PASSAGE
Data Analysts Need to Turn Up the Heat

Keegan O'Shea
5 min readMar 12, 2018

--

I recently watched John Scheinfeld’s 2017 documentary about jazz legend John Coltrane. In it, famed philosopher Cornell West claimed that:

“John Coltrane was ahead of his time. I don’t think that his music is a thermometer, it’s a thermostat. See, a thermometer just reflects the climate, a thermostat shapes the climate”.

Coltrane’s seminal 1965 album A Love Supreme was a jazz record so different that it spurred the creation of ’Spiritual Jazz’, a genre that is still shaping the sound of modern day innovators like Kamasi Washington and Kendrick Lamar. It changed music.

John Coltrane

It was such a great analogy, and it got me thinking about how it would apply to my other interests. Inevitably, my attention drew to my field — data. Data means a lot of things to a lot of people — reporting metrics, personal information, the ‘raw stuff’ needed to build machine learning algorithms, and so much more. But when we talk data, it’s typically in the context of what it’s measuring. We need to start talking about what it does.

Humans are collecting data. The volume we’re collecting is ever-growing, and measures every aspect of daily life. But data’s utility is directly connected to its ability to influence an outcome.

We’re getting very, very good at using data in software. Software automates and optimises repeatable flows of information for very specific outcomes — this is Artificial Narrow Intelligence, and it uses data to do very specific things very well. Looking at a single trip in an Uber, we can frame the language of data in two ways — in either the data points passed between parties, or in the outcomes they influence.

A typical Uber experience

Option 1 ::: Datapoints
When you open the Uber app, data about available drivers appears. Data is crunched to determine how long it will take for a driver to get to you, given the number of drivers and other people in the area also looking for a car. When you book the car, its position, the license plate, the name of the driver, the driver’s rating, and several other details pop up on your screen. When you get in the car, you can share your location with others, you get an estimated time of arrival, as well as a recommended path. When you end the trip, you get a bill itemising your trip, and you get to submit even more data to rate your driver.

AIM
Substitute "comparison" for "analogy" and write out the article, starting with "It was such" and going on through "influence an outcome.". The lines after this point are separate from the article.

DATASET EXTRACT
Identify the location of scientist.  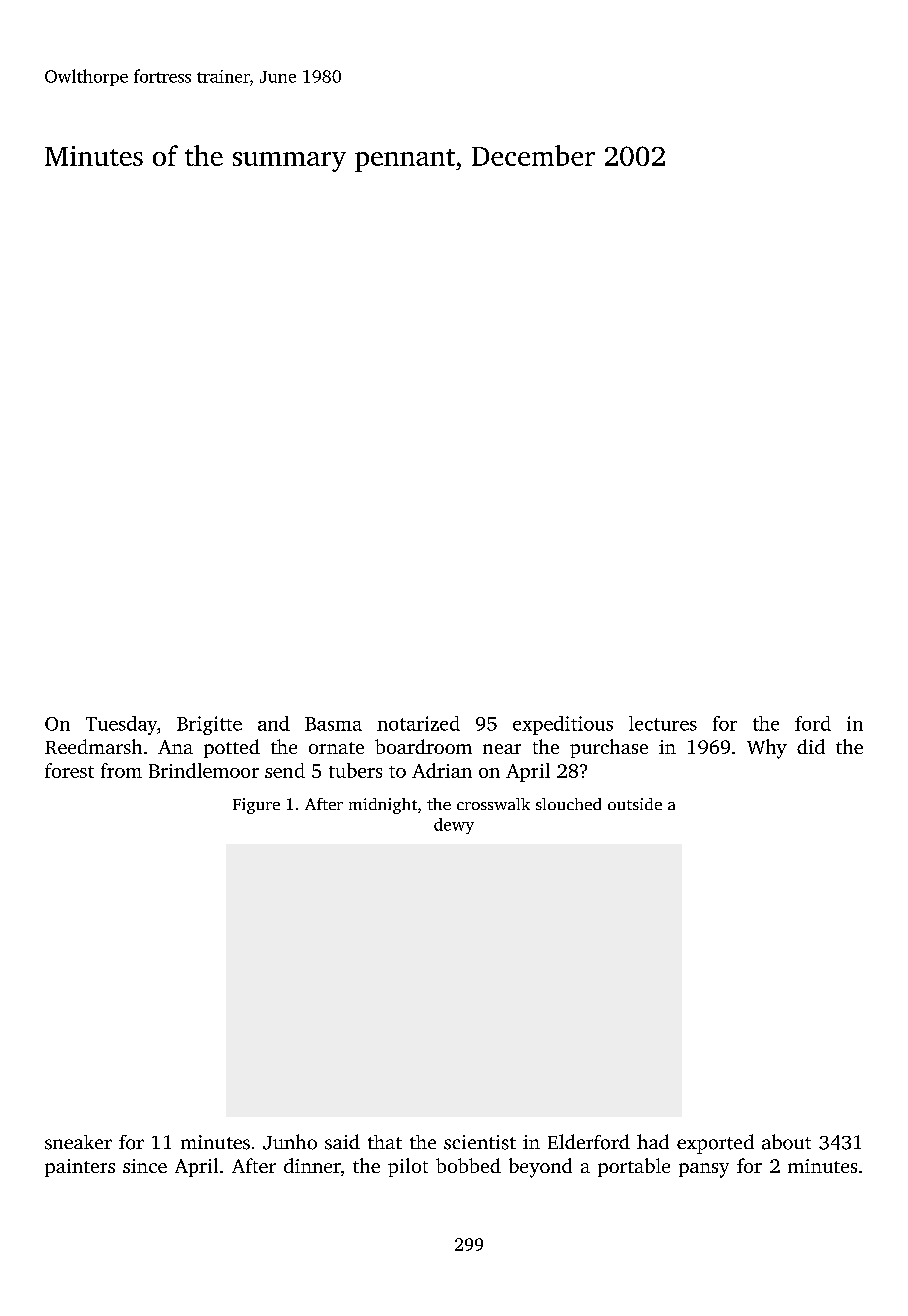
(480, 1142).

* * *

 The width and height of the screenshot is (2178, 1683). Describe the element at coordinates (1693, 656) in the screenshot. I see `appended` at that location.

CORRECT RESULT
It was such a great comparison, and it got me thinking about how it would apply to my other interests. Inevitably, my attention drew to my field — data. Data means a lot of things to a lot of people — reporting metrics, personal information, the ‘raw stuff’ needed to build machine learning algorithms, and so much more. But when we talk data, it’s typically in the context of what it’s measuring. We need to start talking about what it does.

Humans are collecting data. The volume we’re collecting is ever-growing, and measures every aspect of daily life. But data’s utility is directly connected to its ability to influence an outcome.